Practical Tips for Fruit Lovers
Wash before eating. Even if the vendor says it is clean, give it a rinse. Tap water in Xinjiang is safe for washing fruit in cities; in rural areas, use bottled water.
Negotiate politely. Fruit markets are friendly places. Vendors will often throw in an extra piece of fruit “for the road” if you are friendly. Weighing is almost always done on electronic scales — watch the number.
Season matters. Eating a Hami melon in May (cold-storage) is a pale shadow of eating one in August (fresh-harvested). If fruit is your priority, plan your trip for July to October.
Allergies. If you have pollen/fruit cross-allergies (oral allergy syndrome), be cautious with apricots and peaches, which have higher pollen-like proteins. Xinjiang’s intense sun also means higher natural pesticide residue — wash throroughly.
Why Xinjiang Fruit Deserves a Chapter in Your Travel Story
You might come to Xinjiang for the mountains, thehistory, the Silk Road. But ask anyone who has spent time here, and they will tell you: some of their most vivid memories are standing by the side of a desert highway eating a sun-warm apricot, or biting into a Hami melon that was harvested that morning, or sitting in a Turpan grape arbor with juice running down their chin.
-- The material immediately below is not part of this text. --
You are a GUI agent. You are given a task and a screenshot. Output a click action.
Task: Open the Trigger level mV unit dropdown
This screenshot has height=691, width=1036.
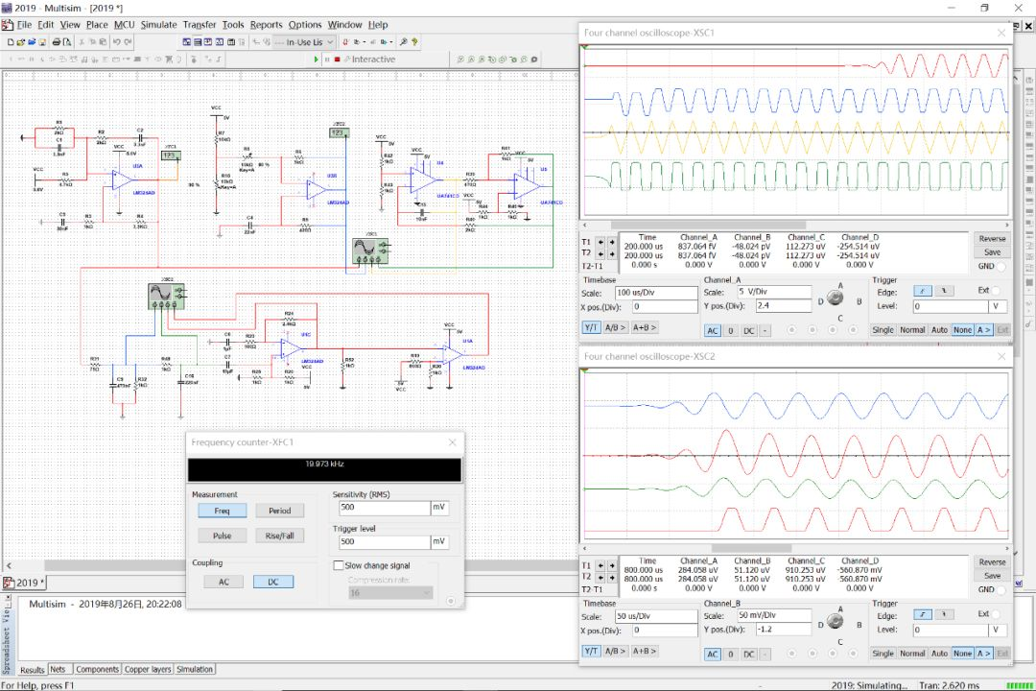tap(438, 542)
Xinjiang fruit is not just a snack. It is a direct expression of the land itself — the fierce sun, the cold nights, the clean mountain water, the patience of generations of growers. When you eat a Korla pear or a Turpan grape, you are tasting the terroir of the Silk Road in a way that no museum or monument can quite convey.
So build fruit into your itinerary. Visit a morning market. Stop at a roadside stall. Walk into a Turpan vineyard. Let the sweetness of this land be part of what you remember when you get home. It might just be the most delicious souvenir you bring back.